Stored data
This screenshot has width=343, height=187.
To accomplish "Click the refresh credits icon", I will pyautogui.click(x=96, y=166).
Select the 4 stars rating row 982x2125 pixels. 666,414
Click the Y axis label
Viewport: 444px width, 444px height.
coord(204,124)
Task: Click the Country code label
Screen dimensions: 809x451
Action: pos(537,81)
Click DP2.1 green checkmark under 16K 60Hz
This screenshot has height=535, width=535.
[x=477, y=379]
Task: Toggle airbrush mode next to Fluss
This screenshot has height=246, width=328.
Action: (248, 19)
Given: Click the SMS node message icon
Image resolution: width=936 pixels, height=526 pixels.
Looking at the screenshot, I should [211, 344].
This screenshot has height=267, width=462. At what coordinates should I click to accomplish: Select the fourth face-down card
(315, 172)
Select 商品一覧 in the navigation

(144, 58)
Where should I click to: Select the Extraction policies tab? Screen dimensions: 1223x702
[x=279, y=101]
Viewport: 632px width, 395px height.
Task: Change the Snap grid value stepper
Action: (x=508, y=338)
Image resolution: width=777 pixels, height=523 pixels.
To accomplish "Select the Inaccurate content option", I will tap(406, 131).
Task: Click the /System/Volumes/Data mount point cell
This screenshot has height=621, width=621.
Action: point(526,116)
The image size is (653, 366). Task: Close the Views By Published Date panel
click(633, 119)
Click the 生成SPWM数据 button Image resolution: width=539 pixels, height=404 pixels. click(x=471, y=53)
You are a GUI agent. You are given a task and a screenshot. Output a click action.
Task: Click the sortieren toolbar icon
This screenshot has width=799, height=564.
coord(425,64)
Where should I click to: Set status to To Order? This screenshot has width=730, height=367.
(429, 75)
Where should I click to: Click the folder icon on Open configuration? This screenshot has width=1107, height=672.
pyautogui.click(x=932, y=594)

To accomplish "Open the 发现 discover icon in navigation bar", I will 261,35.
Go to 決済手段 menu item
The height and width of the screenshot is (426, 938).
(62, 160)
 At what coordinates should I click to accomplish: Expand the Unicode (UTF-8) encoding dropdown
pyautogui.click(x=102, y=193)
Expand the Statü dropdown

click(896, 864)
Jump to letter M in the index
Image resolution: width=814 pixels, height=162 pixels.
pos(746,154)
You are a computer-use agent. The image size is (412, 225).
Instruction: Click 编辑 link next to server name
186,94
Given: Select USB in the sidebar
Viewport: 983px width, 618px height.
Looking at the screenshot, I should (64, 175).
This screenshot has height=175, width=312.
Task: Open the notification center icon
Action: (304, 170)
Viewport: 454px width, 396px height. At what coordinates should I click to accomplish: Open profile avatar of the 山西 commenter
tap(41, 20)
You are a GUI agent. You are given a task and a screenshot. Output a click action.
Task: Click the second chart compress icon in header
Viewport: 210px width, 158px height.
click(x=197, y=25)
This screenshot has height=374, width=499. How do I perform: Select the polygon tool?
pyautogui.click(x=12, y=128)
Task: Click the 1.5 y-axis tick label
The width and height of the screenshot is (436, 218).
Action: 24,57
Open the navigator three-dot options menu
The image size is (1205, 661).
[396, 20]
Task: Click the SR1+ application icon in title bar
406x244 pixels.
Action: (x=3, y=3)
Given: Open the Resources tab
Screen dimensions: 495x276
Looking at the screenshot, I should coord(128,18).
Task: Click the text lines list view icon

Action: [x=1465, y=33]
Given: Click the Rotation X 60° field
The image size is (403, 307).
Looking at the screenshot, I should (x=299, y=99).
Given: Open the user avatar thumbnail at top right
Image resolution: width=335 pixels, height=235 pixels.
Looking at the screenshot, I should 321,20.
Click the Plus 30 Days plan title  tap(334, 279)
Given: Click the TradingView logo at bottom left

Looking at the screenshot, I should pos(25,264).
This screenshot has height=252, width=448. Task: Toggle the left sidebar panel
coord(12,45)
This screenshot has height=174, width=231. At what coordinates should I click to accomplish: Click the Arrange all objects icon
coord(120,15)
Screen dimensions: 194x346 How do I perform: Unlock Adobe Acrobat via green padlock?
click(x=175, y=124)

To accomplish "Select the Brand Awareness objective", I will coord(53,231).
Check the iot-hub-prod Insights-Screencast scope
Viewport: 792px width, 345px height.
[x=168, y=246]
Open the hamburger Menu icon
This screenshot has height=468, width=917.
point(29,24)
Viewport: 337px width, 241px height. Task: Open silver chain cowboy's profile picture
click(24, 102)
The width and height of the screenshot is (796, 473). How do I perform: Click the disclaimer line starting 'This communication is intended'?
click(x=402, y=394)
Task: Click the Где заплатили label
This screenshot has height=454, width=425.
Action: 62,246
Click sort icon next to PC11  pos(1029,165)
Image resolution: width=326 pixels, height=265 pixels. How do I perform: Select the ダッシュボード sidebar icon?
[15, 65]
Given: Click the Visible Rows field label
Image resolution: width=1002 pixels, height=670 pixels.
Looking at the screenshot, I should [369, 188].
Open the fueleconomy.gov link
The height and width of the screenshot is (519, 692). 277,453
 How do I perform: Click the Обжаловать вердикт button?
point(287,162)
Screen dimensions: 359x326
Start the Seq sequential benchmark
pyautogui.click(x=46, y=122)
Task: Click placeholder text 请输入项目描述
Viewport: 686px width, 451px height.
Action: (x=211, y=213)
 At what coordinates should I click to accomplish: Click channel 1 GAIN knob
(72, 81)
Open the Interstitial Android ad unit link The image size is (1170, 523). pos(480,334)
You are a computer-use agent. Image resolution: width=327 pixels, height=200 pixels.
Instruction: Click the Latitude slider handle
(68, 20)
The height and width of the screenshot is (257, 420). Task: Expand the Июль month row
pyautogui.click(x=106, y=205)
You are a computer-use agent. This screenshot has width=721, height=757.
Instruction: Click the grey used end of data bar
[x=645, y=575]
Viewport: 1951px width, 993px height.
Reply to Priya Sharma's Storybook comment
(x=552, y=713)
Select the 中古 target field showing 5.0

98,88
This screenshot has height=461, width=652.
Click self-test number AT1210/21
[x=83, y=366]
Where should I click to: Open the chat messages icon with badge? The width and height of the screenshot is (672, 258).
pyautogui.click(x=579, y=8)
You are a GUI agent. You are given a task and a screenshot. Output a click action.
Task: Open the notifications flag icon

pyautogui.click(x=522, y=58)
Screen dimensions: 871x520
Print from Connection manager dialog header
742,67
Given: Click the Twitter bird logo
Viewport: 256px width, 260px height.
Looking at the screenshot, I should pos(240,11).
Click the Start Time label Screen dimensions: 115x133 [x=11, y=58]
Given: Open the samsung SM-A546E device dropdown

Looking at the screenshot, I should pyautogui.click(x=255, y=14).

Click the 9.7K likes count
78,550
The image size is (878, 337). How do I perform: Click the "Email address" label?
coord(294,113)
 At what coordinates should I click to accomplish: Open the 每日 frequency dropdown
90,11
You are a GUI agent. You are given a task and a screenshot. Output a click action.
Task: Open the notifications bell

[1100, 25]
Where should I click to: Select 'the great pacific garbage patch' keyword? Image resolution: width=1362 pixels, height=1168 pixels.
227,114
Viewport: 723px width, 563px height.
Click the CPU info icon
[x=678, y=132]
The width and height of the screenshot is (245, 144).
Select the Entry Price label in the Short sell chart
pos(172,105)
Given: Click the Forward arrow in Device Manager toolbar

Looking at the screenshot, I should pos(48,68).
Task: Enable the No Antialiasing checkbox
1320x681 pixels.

Exercise requirements -
Would you please filter the lines above and copy every one that includes "computer"?

Exercise answer -
You are a computer-use agent. The image size is (412, 225).
You are a computer-use agent. Image resolution: width=327 pixels, height=200 pixels.
You are a computer-use agent. This screenshot has width=721, height=757.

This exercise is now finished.